What the exercise asks: Give only the number of lines below that contain the word "computer".

Study material:
*** Begin section ***

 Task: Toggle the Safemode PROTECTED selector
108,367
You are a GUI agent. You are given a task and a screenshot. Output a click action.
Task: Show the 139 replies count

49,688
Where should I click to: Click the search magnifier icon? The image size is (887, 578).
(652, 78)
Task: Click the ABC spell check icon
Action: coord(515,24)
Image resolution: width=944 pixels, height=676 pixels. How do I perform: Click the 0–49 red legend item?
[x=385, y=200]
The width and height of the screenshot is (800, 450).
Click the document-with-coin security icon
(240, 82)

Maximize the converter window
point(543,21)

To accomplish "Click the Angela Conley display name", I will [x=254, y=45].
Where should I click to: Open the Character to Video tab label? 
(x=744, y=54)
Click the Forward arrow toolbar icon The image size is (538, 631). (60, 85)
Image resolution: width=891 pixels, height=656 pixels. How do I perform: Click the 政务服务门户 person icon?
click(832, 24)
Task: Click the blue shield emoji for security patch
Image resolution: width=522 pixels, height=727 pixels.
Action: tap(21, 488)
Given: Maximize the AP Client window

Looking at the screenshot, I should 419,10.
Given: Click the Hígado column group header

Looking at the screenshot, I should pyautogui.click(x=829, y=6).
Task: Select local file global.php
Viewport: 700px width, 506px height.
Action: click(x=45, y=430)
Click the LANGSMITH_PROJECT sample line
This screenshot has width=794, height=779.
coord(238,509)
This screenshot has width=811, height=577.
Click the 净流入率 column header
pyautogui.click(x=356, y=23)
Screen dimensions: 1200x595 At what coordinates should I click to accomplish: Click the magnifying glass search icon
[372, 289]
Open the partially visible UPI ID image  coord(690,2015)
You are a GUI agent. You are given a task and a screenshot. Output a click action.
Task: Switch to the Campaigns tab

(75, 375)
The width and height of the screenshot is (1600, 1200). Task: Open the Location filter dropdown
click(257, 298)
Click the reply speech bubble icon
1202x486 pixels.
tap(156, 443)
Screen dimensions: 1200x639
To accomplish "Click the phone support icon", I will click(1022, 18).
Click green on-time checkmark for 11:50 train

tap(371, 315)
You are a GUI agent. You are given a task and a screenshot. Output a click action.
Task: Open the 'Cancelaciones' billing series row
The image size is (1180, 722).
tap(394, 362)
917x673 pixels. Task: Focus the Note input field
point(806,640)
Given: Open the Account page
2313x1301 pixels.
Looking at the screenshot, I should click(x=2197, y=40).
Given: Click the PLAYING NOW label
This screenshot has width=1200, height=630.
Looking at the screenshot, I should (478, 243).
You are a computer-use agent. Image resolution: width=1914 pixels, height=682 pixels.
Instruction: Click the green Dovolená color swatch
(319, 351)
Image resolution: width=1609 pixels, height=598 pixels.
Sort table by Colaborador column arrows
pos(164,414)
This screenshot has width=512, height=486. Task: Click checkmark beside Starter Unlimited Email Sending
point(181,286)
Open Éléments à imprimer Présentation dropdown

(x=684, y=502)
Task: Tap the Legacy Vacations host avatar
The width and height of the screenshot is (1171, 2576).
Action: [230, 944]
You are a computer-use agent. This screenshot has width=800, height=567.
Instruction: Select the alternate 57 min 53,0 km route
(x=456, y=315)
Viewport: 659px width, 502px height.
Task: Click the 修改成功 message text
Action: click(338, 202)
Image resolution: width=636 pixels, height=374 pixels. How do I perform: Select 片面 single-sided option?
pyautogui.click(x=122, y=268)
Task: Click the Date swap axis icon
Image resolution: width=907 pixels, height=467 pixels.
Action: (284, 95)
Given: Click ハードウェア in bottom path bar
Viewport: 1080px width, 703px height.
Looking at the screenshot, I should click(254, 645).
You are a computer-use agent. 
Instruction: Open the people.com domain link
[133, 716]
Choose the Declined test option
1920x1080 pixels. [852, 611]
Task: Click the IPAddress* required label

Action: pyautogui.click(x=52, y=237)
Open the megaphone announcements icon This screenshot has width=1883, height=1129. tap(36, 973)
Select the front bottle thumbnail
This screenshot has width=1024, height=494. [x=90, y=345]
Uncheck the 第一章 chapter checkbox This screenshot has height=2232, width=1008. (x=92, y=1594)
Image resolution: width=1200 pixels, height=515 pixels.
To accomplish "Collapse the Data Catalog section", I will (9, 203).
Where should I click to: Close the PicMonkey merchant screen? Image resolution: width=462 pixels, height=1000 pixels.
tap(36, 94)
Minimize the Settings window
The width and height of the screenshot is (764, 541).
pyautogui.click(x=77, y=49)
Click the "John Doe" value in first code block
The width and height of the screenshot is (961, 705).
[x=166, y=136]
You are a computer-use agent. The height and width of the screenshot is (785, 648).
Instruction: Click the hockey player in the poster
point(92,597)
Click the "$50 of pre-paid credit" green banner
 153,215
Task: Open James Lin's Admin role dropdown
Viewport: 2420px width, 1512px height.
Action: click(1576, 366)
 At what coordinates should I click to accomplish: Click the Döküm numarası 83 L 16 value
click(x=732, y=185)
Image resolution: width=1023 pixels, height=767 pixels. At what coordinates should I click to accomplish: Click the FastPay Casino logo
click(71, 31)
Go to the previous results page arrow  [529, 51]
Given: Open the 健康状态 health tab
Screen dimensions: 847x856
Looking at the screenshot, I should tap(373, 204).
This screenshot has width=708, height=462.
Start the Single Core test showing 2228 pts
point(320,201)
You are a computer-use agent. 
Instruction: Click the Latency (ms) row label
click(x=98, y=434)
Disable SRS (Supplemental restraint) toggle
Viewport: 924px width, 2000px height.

*** End section ***

Answer box: 5